Polyester creates several documented health issues:

Heat and Moisture Trapping

Polyester's dense, non-porous structure traps heat against your body and blocks natural ventilation. It absorbs almost no moisture (0.4% vs cotton's 27x its weight). Sweat sits on your skin instead of being absorbed — creating warm, wet conditions where bacteria thrive.

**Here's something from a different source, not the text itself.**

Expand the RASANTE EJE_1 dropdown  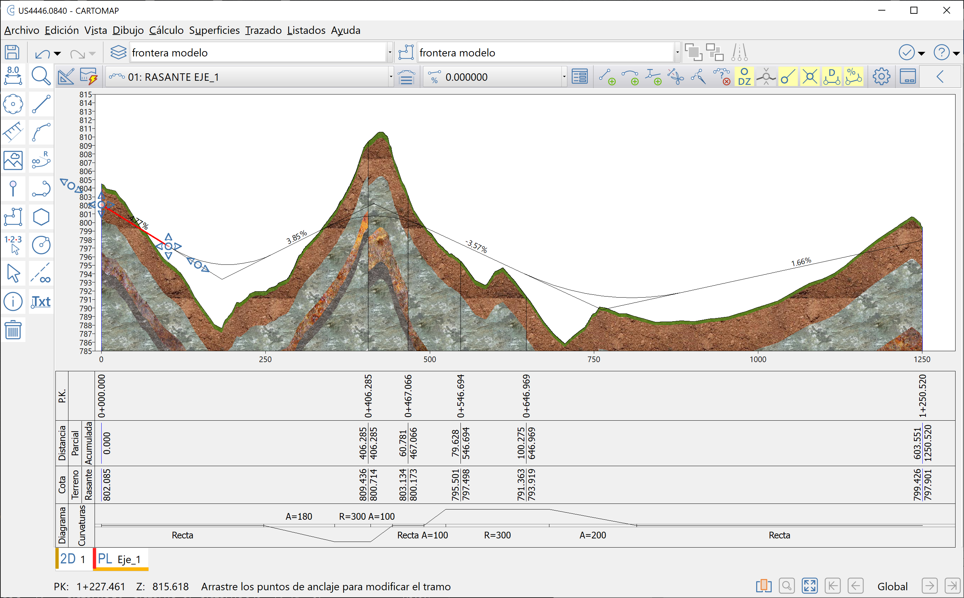pyautogui.click(x=391, y=77)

Bacterial Growth and Odour

Studies show polyester clothing harbours significantly more odour-causing bacteria than cotton. Micrococcus bacteria — the primary source of body odour — grow up to 3x faster on polyester than on cotton. This is why synthetic gym clothes smell worse and faster than cotton t-shirts.

Skin Irritation

While true allergies to polyester fibre are rare (under 1%), the chemical dyes and formaldehyde resins used in manufacturing cause contact dermatitis in up to 8% of sensitive populations. Dark-coloured synthetics are the worst offenders. Dermatologists consistently recommend natural fibres for eczema, dermatitis, and sensitive skin.

Microplastic Exposure

Microplastics from synthetic clothing have been found in human blood, lungs, and placenta. While research on health effects is ongoing, the presence of plastic particles in human tissue is a growing concern among toxicologists and public health researchers.

The Environmental Problem

  • Microplastic pollution: Synthetic textiles are the largest source of microplastic pollution in the ocean. A single wash load releases up to 700,000 plastic fibres. These are too small for most treatment plants to capture.
  • Decomposition: Polyester takes 20-200+ years to break down. A cotton t-shirt biodegrades in 1-5 months.
  • Carbon footprint: Polyester production generates nearly 3x more CO₂ than cotton production per tonne of fibre.
  • Non-renewable resource: Polyester is made from petroleum — a finite fossil fuel.
  • Landfill: 85% of all textiles end up in landfill. Synthetic textiles will sit there for centuries.

What About Recycled Polyester?

Recycled polyester (rPET) is made from post-consumer plastic — typically PET bottles. It's a better starting point than virgin petroleum, but it doesn't solve the core problems:

  • Still sheds microplastics — recycled polyester releases the same amount of microplastic fibres per wash as virgin polyester
  • Still non-biodegradable — takes the same 20-200+ years to decompose
  • Still traps heat and bacteria — same comfort and health drawbacks
  • Mostly not recyclable again — textile-to-textile recycling is extremely limited. Most "recycled" polyester is bottle-to-textile, which is a one-way trip to landfill

Recycled polyester is better than virgin polyester. But it's still plastic clothing with the same problems for your body and the environment.

How to Spot Polyester in Clothing

Polyester hides behind many names and marketing tactics:

  • On the label: Polyester, PET, polyethylene terephthalate, microfibre, "performance fabric"
  • Blends to watch: "Cotton-rich" (often 40-60% polyester), "cotton blend," "mixed fibres"
  • Marketing terms: "Wrinkle-free," "easy-care," "quick-dry" — often code for polyester content
  • Visual clues: Unnaturally smooth sheen, plastic-like texture, extremely lightweight

The only reliable way to know is to check the fabric composition label — either on the garment itself, or on the product page when shopping online.

The Natural Alternatives

Instead of PolyesterTryBest For
Polyester t-shirt100% cottonEveryday comfort, breathability
Polyester dressLinen, silk, or viscoseSummer, formal, flowing fabrics
Polyester sweaterMerino wool or cashmereWarmth, softness, durability
Polyester gym clothesMerino wool or TENCELAnti-odour, temperature regulation
Polyester bedsheetsCotton percale or linenSleep comfort, breathability
Polyester jacketWool, waxed cotton, or hempOuterwear that lasts

How Much Polyester Is in Fast Fashion?

We've analysed over 17,000 products across major fashion retailers. Here's how much polyester they use:

ASOS
55.9% polyester-heavy
Zara
28.1% polyester-heavy
Bershka
25.6% polyester-heavy
Mango
25.6% polyester-heavy
Reformation
5.3% polyester-heavy

Data from Fibr's analysis of 17,365 products. "Polyester-heavy" = 50%+ polyester by composition.